Judges preside over hearings at Chardon Municipal Court to determine:

  • Probable cause for arrest
  • Set bail amounts and terms of release
  • Conduct arraignment hearings when charges are filed against defendants by police officers
  • Distribute search warrants to law enforcement officers in order to secure evidence from crime locations
  • Conduct preliminary examinations to learn if there is enough evidence to charge

The Usual Process of a Municipal Court Matter

The common process of a municipal court case can be tricky. The following is an overview of the steps involved in a regular municipal court matter at Chardon Municipal Court:

Step One: An Issuance of Summons

A summons is issued when someone has been charged with violating a city ordinance or state law. The person who has received the summons will need to show up at their assigned time and location, which is usually the municipal courtroom, to answer for the charge(s) against them. If they fail to appear, they may be found guilty anyways and could be fined up to $1000 or given a jail sentence if it’s a serious enough offense.

Step Two: Appearance before Judge or Magistrate

If someone fails to respond after being summoned by the judge, there may be a warrant issued for the individual. 

Municipal Court Penalties in Chardon, OH

Penalties change often, which is why it’s best to speak with licensed attorney near you. The information below represents common penalties, but may not be accurate for the Chardon Municipal Court. 

A violation is a crime that has a penalty of $500 or below, while a misdemeanor can carry penalties up to $1000 or one year in local jail. A person’s driving privileges may be suspended for six months if they receive three speeding tickets within 12 months.

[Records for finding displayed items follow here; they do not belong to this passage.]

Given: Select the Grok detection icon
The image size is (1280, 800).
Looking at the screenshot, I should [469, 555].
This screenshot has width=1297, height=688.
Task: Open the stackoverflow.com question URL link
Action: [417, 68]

The penalties for different offenses in municipal courts vary depending on the severity of an crimes. For example, if you are caught with marijuana without having a medical prescription for it then you could be fined up to $2k or spend up to six months in jail.

Chardon Municipal Court Records

Municipal Court records from Chardon Municipal Court may be difficult to find because they are not always stored in one area or system. The records that an individual might need to depend on the matter they have in front of the court, where it’s at in the process, and what kind of of information is required by law to be available.

Questions About the Chardon Municipal Court

What is municipal court in Chardon, Ohio?

In Ohio, the municipal court is a lower level with civil and criminal matters within a town or municipality. Municipal courts like Chardon Municipal Court have a small area of influence and have limited authority as well, dealing only with petty charges and misdemeanor crimes.

What does the municipal court handle in Chardon, Ohio?

Depending on the area of the municipality, a municipal court can handle a civil division (cases with less than  $15,000 at issue), a traffic/criminal division, or a housing and environmental division. Serious cases/crimes are deal with by higher authorities.

How many judges does the Chardon Municipal Court have?

The number of judges depends on the municipality’s size. You’ll find this information directly on the Chardon Municipal Court website.

How are cases heard in municipal courts in Ohio?

A municipal courthouse judge may be either elected or appointed to serve for a set duration or until they retire. Judges are commonly elected by precincts with each precinct’s results judged based on population. Municipal judges are generally not attorneys but have some legal training and must finish several hours of continuing material every period to maintain their licenses.